Problem requirements
Please reproduce the final stretch of the listing below: the line that contains "Click the back arrow icon beside Back to Feed" and all lines after it, verbatim, with nothing else.

Information
+++
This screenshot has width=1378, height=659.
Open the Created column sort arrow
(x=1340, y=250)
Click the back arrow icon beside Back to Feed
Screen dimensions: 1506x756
+++
Solution to the problem
Click the back arrow icon beside Back to Feed
Screen dimensions: 1506x756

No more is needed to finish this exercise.